Radar and operational data were brought together in one place so the RAF could understand what was going on and deploy its forces to respond.
It brilliantly solved the problems of dealing with massive amounts of data from a wide range of sources in a very short time and using it to exercise control over the fighting. It was a system for managing chaos.
It was this coupled with other innovations in how to organise fighters that won the battle.

So what? How is this 75 year old story relevant to how we run the NHS?

It is widely assumed in popular debate about the NHS that all that matters is how many front-line staff the system has and how motivated and heroic they are in pursuing their work. Management is just something that exists to please the bean-counters and otherwise just gets in the way of the real purpose. Politicians pander to this public belief by offering to sack more managers and put more staff on the “front-line”.

We have also started assuming that the challenge of future productivity can be met through the deployment of clever new technologies like personalised apps or genomics. Somehow they will enable the system to bridge the £20 billion productivity gap that threatens to overwhelm the NHS with demand it can’t possibly meet.

Both these mythological beliefs have parallels with the Battle of Britain.

Had Churchill’s actions been determined by his myth-making rhetoric about brave fighter pilots, he might have starved the leadership of the RAF with the people necessary to manage the battle in favour of more “front-line” pilots. Luckily for the fate of the free world he knew the difference between the rhetoric and the reality. The RAF got the balance between fighting resources and management resources right. Few modern politicians running the NHS have shown any such insight.

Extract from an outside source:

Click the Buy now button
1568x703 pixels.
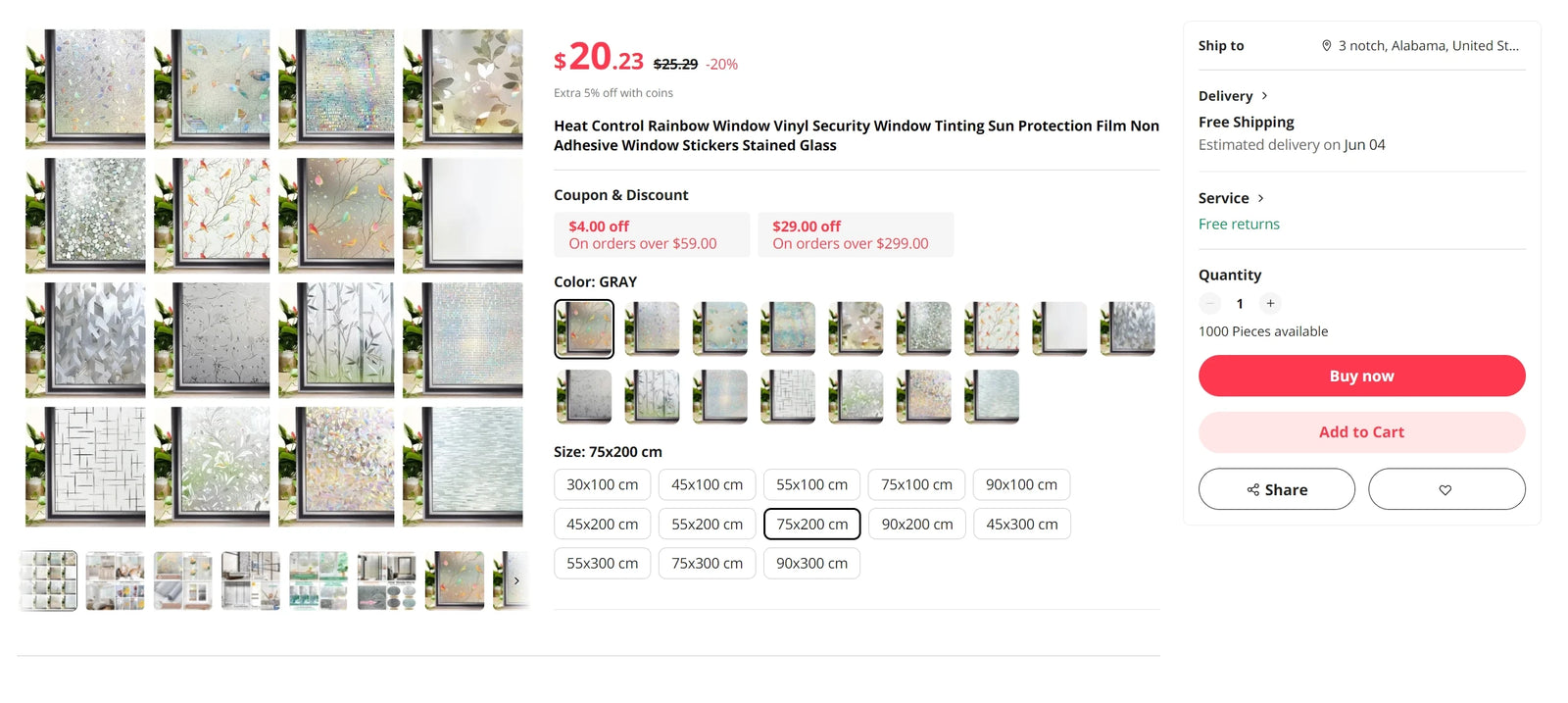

The NHS is starved of up-to-date, reliable information that could be used to manage the system more effectively. It spends less on the sort of IT that would make it easy to record and analyse information effectively than most organisations of any sort. It has the lowest ratio of actual managers to staff of any large organisation on the planet. And many of the managers are not actually managing but are overwhelmed by the corrupting reporting of irrelevant information by a political leadership that doesn’t understand how to make improvements happen (this brilliant rant from Nigel Edwards sums this up in a typically robust way).

And the strategy for IT in the NHS is disturbingly about fancy new technologies creating miraculous improvements rather than fixing the mundane and unsexy practical problems of collecting and using information that cripple the current system. This, too, has a parallel with the German strategy during the war. German researchers produced a number of astounding advances for the air war, some many decades ahead of their time. The first jet-powered fighter, the ME 262; the first unmanned drone bomb, the V1; the first ballistic missile, the V2. They produced a great deal of false hope for the Nazi hierarchy but made bugger all difference to the outcome of the war.

The lesson the NHS needs to learn is that myths are not a good basis for deciding what to do.

The reality of the Battle of Britain is that it was won by superior management of resources not by clever technology or a small band of heroic, motivated individuals. It was won by better deployment of the resources available. This was, in turn, driven by a system designed to deliver better information to the leadership so that they could make the deployment decisions and learn which tactics were effective faster than the enemy.

Maybe this sounds dull and prosaic. It doesn’t scale the rhetorical heights of Churchillian prose that motivated the nation during the early days of the war. But doing the boring, behind-the-scenes organisational stuff is what won the battle. The heroic front-line fighters would not have won if they were badly organised and badly deployed.

If the NHS is not going to be overwhelmed by growing demand it needs to learn this lesson.